As Lagos State seeks to improve healthcare delivery outcomes, Andrew S. Nevin, Partner and Chief Economist, Pricewaterhousecoopers (PwC) Nigeria, has advised that the state should measure more on Sustainable Developmental Goals (SDGs), not Gross Domestic Product (GDP).

Lagos is doing well with GDP figure but performing poorly in SDG metrics, Nevin said in a presentation as the keynote speaker on economy, human development index and big tech changes for deepening technology and impact healthcare ecosystems in Lagos and across Nigeria.

SDGs are 17 goals set by the UN to be achieved across the globe by year 2030 in the world’s search for real development and include an end to absolute poverty, eradication of hunger and equal education.

“The large economic size of Lagos is not applaudable if it does not reflect improved welfare of an average resident of the state, adjudging by the discrepancy between the prevailing level of human development and SDG,” Nevin declared at the Lagos State three-day eHealth conference holding from 14th- 16th January.

The conference is focusing on the future of healthcare delivery in Lagos and ways in which digitalisation will impact the technology-driven health service.

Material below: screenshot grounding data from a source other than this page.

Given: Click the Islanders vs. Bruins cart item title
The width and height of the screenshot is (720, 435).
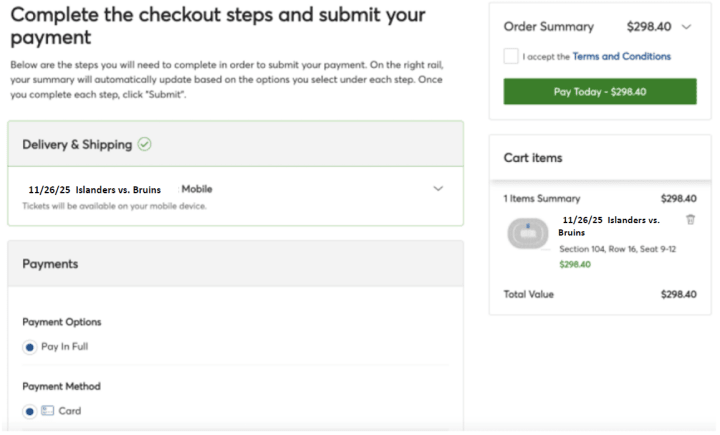Looking at the screenshot, I should click(x=611, y=226).
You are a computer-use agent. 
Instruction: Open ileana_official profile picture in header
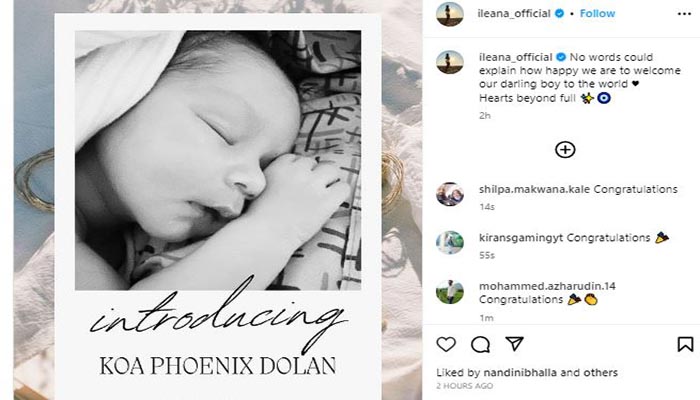tap(450, 14)
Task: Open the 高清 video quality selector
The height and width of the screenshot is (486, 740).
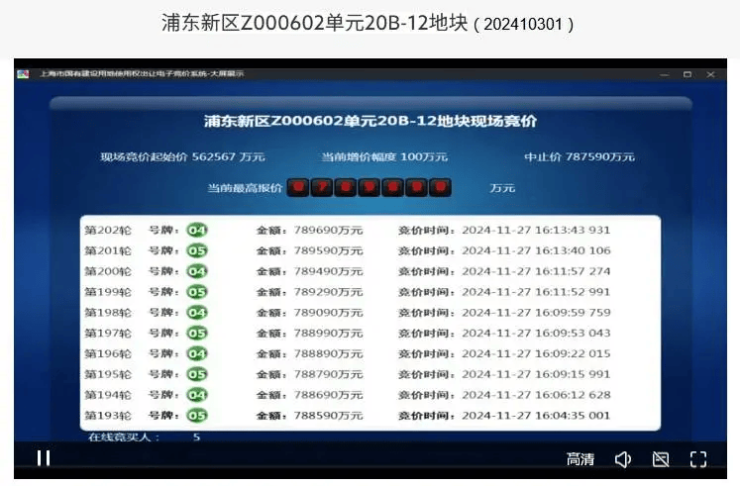Action: 580,459
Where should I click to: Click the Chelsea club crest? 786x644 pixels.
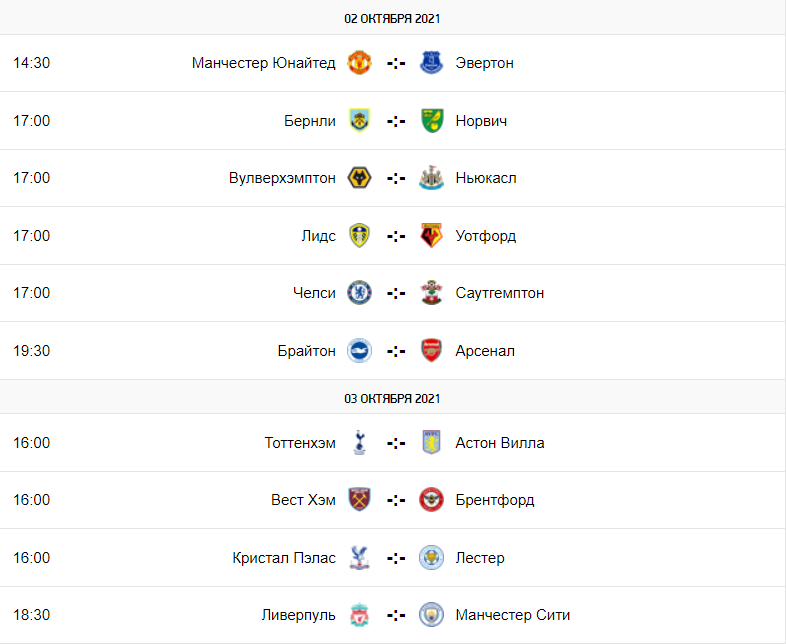(359, 293)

Also speaking at the conference, Akin Abayomi, commissioner of health, Lagos State, gave an overview of the sector saying that 66 percent of Lagosians stay in shanty environment and need to be planned for.

“We are experiencing importation of massive population in the state because it is an attraction due to it opportunities, but we have severe shortage of human resources for facilities and our population is doubling.”

“We are far away from international bench mark for health. We still lack infrastructure and inadequate power supply is quickly overwhelmed and no sustainable data,” he said.

According to Abayomi, the world is going through the Fourth Industrial Revolution, the hallmark is data. “We are converting issues to data and data to discovery,” he said, noting that genetic composition is based on data, which are to generate a discovery on effective healthcare.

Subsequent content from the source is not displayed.